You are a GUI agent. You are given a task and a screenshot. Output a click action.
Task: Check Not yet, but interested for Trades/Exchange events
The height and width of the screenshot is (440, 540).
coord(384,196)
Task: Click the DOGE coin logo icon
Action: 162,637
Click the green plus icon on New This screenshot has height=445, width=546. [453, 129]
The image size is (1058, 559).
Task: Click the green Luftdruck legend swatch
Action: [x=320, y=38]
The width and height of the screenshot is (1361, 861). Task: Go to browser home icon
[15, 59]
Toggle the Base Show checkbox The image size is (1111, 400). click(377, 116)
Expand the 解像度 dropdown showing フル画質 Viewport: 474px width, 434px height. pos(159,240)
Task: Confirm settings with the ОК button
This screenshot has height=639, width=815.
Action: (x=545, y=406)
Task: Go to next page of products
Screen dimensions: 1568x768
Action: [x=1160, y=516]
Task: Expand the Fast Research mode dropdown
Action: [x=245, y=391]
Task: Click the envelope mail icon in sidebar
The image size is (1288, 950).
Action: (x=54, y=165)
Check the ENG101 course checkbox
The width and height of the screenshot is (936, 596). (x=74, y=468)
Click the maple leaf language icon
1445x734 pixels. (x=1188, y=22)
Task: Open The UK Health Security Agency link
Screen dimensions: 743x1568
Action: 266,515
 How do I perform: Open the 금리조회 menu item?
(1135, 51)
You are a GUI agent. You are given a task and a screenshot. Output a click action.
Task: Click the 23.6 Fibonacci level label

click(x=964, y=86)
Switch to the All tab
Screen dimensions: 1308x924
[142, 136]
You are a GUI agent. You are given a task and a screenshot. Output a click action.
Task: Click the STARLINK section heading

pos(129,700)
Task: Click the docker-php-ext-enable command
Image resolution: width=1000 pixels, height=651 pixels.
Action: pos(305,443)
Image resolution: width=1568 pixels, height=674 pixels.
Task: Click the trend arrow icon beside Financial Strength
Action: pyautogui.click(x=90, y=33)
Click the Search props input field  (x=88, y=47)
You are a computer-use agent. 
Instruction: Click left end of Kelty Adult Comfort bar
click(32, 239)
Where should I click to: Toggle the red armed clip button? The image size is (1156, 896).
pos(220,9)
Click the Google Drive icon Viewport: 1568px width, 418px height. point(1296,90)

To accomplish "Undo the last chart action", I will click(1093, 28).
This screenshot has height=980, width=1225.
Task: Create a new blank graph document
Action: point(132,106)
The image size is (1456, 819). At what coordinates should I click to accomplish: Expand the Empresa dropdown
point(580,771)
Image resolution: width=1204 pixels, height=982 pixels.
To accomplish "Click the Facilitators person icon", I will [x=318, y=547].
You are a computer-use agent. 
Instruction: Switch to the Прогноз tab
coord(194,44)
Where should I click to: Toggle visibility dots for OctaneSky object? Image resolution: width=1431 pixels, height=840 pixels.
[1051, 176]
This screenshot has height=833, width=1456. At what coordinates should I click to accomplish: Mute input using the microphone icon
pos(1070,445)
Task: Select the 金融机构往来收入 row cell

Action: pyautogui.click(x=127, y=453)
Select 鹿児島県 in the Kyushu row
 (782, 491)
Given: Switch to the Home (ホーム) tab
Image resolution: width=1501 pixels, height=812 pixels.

★ ★ ★ ★ ★

Keep only the lines of the listing that contain the word "Viewport", and copy them.

◆ **Task solution**
Expand the 解像度 dropdown showing フル画質 Viewport: 474px width, 434px height. pos(159,240)
Click the Google Drive icon Viewport: 1568px width, 418px height. point(1296,90)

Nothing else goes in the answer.